READING TEXT:
* * * * * * *
Injury type: Acute/ Chronic

Category: Complementary and Alternative Therapies

Rating: No Research

What is it?

Laser therapy involves the administration of red through to infra-red light to the tissues for the purpose enhancing the healing process and providing pain relief. It is provided by a small hand held device that makes contact with the skin. There are usually no sensations involved with the treatment, other than the light pressure of the device against the skin.

How does it work?

Laser therapy is believed to work on the principle of inducing a biological response through energy transfer. This occurs through the photonic energy delivered into the tissue by the laser which modulates the biological processes within specific tissues. Low dosages of photonic energy may stimulate those biological processes, and higher dosages may inhibit them. Low level laser therapy (LLLT) may be used to enhance wound healing and pain relief. The effect of LLLT is such that it is thought to accelerate remodeling of scar tissue.

Is it effective?

While there is a lack of current evidence specifically examining laser therapy for people with whiplash, several studies have been conducted to evaluate its effectiveness on neck pain in general. For example, an updated systematic review1 concluded that while LLLT is ‘likely helpful/ worth considering’ for recent and persistent grades I-II neck pain and associated disorders (NAD), it is ‘likely not helpful/ not worth considering’ for recent grade III NAD. Another review2 (used for updating a clinical practice guideline) suggested LLLT as a management option, especially for patients with chronic neck pain with mobility deficits or acute neck pain with radiating pain, with weak to moderate level of evidence substantiating this recommendation. More recently, three fair- to good-quality trials comparing LLLT with sham were included in a systematic review3. Collectively, LLLT was associated with a moderately greater improvement in short-term function and pain, when compared to sham.
* * * * * * *
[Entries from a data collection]
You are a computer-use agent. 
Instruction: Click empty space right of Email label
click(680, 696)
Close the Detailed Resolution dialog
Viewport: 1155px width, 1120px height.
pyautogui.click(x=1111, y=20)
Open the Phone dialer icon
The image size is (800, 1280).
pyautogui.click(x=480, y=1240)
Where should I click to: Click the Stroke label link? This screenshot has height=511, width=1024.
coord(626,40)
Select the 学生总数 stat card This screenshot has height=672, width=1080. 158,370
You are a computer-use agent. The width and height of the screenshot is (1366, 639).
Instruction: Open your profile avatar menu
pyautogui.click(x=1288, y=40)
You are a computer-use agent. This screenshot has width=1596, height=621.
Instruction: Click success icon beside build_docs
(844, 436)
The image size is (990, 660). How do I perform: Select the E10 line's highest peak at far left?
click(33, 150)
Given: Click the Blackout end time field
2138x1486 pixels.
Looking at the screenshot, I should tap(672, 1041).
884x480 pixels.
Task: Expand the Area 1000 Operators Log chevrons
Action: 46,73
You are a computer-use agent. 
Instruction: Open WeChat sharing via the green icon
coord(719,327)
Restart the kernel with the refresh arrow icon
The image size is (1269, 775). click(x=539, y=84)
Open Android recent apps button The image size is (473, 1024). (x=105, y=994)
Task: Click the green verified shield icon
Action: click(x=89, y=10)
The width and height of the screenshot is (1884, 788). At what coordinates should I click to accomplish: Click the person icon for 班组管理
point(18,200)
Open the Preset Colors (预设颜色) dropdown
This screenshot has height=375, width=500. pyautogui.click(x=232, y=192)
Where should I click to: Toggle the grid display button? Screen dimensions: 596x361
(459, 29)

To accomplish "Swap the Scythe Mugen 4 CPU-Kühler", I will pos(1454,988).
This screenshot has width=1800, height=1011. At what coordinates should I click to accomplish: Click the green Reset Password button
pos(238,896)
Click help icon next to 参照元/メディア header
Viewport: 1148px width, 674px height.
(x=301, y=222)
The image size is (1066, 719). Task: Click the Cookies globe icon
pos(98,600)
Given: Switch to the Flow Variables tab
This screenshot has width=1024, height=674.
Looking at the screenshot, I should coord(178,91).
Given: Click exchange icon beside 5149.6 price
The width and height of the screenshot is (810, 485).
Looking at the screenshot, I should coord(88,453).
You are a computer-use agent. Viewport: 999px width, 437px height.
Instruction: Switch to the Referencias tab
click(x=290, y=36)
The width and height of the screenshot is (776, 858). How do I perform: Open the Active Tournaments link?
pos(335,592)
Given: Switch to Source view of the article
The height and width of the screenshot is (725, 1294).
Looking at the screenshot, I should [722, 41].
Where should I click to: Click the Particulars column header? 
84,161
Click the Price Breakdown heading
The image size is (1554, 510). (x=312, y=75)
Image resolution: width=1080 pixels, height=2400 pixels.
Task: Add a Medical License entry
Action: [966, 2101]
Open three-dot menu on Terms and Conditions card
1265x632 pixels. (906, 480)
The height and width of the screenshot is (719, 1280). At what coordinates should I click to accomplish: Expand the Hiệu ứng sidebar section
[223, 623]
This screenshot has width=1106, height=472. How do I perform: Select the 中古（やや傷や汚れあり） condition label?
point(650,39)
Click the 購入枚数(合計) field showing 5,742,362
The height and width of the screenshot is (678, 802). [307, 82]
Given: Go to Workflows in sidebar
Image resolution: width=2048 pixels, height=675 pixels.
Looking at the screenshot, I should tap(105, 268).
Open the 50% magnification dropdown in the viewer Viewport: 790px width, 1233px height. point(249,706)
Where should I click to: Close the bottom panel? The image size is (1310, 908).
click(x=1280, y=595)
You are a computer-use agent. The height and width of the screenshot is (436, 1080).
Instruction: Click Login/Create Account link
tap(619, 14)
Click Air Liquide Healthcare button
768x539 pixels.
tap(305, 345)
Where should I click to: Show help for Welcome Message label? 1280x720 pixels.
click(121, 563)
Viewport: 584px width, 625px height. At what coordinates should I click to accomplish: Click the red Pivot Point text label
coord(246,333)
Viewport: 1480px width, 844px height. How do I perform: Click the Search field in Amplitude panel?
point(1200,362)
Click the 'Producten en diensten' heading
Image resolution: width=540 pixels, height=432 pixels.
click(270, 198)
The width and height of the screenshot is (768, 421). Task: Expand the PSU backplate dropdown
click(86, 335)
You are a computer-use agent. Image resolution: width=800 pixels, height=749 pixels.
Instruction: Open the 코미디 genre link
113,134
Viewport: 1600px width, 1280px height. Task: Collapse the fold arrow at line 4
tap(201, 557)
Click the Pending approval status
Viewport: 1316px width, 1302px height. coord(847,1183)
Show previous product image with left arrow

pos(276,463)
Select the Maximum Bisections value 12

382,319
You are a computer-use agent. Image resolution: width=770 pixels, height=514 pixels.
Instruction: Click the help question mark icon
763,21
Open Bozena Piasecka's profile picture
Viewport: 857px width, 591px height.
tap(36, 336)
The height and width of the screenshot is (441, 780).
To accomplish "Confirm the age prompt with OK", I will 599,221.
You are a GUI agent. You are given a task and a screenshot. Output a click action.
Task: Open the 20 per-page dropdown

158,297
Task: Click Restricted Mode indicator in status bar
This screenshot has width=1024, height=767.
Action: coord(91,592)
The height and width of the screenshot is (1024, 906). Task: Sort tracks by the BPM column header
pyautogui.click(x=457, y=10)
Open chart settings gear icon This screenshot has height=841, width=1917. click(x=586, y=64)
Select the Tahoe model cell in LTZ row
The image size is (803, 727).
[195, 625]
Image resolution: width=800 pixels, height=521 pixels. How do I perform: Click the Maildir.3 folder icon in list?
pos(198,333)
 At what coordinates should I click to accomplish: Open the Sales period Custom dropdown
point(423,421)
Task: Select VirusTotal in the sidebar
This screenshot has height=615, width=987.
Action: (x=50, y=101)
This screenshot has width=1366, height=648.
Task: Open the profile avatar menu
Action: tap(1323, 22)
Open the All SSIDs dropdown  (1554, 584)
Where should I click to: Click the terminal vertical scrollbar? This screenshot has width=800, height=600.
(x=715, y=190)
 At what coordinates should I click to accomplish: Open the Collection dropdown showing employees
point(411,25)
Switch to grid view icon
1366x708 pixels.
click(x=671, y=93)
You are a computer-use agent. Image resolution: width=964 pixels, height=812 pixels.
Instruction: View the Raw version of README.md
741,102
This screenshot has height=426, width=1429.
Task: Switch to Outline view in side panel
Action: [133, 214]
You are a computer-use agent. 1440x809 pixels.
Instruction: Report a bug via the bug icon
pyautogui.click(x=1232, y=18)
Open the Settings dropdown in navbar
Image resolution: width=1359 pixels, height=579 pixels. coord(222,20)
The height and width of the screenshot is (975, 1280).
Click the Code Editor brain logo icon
* * * * * * *
WORK TASK A: From the laser therapy text, quote the passage that begins at the words "Injury type: Acute/ Chronic" and stops after the words "does it work?".
WORK TASK B: According to the laser therapy text, what is the only sensation usually felt during treatment?
WORK TASK C: Continue the laser therapy text from its last sentence.

EXERCISE RESULT A:
Injury type: Acute/ Chronic

Category: Complementary and Alternative Therapies

Rating: No Research

What is it?

Laser therapy involves the administration of red through to infra-red light to the tissues for the purpose enhancing the healing process and providing pain relief. It is provided by a small hand held device that makes contact with the skin. There are usually no sensations involved with the treatment, other than the light pressure of the device against the skin.

How does it work?

EXERCISE RESULT B: The light pressure of the device against the skin.

EXERCISE RESULT C:
Are there any disadvantages?

Laser therapy should not be used near the eyes. The treatment may not be suitable for everyone, therefore an appropriate assessment should be carried out prior to its application by a qualified professional.

Where do you get it?

Medical, dental, podiatric, physiotherapy, chiropractic, osteopathic and acupuncture practitioners may provide laser therapy. The portability and diversity of battery and mains-powered diode laser systems allows treatment to be carried out in various clinical, hospital and field locations.


The use of laser therapy following whiplash cannot be recommended because of a lack of current research evidence. More research is required, including studies determining the parameters and investigating the long term effectiveness of laser therapy.